[Items listed in a dataset]
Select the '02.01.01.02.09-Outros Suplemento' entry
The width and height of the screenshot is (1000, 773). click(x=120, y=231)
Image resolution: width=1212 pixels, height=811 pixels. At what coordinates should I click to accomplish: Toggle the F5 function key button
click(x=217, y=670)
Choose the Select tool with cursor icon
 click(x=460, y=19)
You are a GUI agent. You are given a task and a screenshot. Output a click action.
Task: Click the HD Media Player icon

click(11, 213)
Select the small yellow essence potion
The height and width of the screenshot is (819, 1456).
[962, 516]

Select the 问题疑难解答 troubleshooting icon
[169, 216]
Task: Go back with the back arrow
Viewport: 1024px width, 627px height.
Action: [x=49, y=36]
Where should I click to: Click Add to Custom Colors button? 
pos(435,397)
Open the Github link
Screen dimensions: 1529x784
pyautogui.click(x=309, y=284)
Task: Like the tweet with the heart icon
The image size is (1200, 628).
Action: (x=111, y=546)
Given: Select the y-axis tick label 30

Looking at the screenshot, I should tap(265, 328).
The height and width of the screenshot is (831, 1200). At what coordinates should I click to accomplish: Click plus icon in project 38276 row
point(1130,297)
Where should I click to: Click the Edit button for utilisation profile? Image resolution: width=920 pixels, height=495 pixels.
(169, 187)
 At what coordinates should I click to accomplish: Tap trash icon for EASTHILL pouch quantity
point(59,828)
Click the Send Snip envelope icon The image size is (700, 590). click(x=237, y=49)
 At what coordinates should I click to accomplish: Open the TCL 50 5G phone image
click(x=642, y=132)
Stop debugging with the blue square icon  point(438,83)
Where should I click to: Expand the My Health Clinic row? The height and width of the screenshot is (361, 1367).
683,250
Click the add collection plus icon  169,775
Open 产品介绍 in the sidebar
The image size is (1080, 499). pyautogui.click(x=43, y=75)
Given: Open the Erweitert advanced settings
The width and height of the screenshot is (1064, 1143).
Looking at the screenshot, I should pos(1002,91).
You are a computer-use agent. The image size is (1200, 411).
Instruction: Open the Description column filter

**WHAT THE TASK REQUIRES**
Set down the data exactly.

**TASK SOLUTION**
Select the '02.01.01.02.09-Outros Suplemento' entry
The width and height of the screenshot is (1000, 773). click(x=120, y=231)
Image resolution: width=1212 pixels, height=811 pixels. At what coordinates should I click to accomplish: Toggle the F5 function key button
click(x=217, y=670)
Choose the Select tool with cursor icon
 click(x=460, y=19)
You are a GUI agent. You are given a task and a screenshot. Output a click action.
Task: Click the HD Media Player icon

click(11, 213)
Select the small yellow essence potion
The height and width of the screenshot is (819, 1456).
[962, 516]

Select the 问题疑难解答 troubleshooting icon
[169, 216]
Task: Go back with the back arrow
Viewport: 1024px width, 627px height.
Action: [x=49, y=36]
Where should I click to: Click Add to Custom Colors button? 
pos(435,397)
Open the Github link
Screen dimensions: 1529x784
pyautogui.click(x=309, y=284)
Task: Like the tweet with the heart icon
The image size is (1200, 628).
Action: (x=111, y=546)
Given: Select the y-axis tick label 30

Looking at the screenshot, I should tap(265, 328).
The height and width of the screenshot is (831, 1200). At what coordinates should I click to accomplish: Click plus icon in project 38276 row
point(1130,297)
Where should I click to: Click the Edit button for utilisation profile? Image resolution: width=920 pixels, height=495 pixels.
(169, 187)
 At what coordinates should I click to accomplish: Tap trash icon for EASTHILL pouch quantity
point(59,828)
Click the Send Snip envelope icon The image size is (700, 590). click(x=237, y=49)
 At what coordinates should I click to accomplish: Open the TCL 50 5G phone image
click(x=642, y=132)
Stop debugging with the blue square icon  point(438,83)
Where should I click to: Expand the My Health Clinic row? The height and width of the screenshot is (361, 1367).
683,250
Click the add collection plus icon  169,775
Open 产品介绍 in the sidebar
The image size is (1080, 499). pyautogui.click(x=43, y=75)
Given: Open the Erweitert advanced settings
The width and height of the screenshot is (1064, 1143).
Looking at the screenshot, I should pos(1002,91).
You are a computer-use agent. The image size is (1200, 411).
Instruction: Open the Description column filter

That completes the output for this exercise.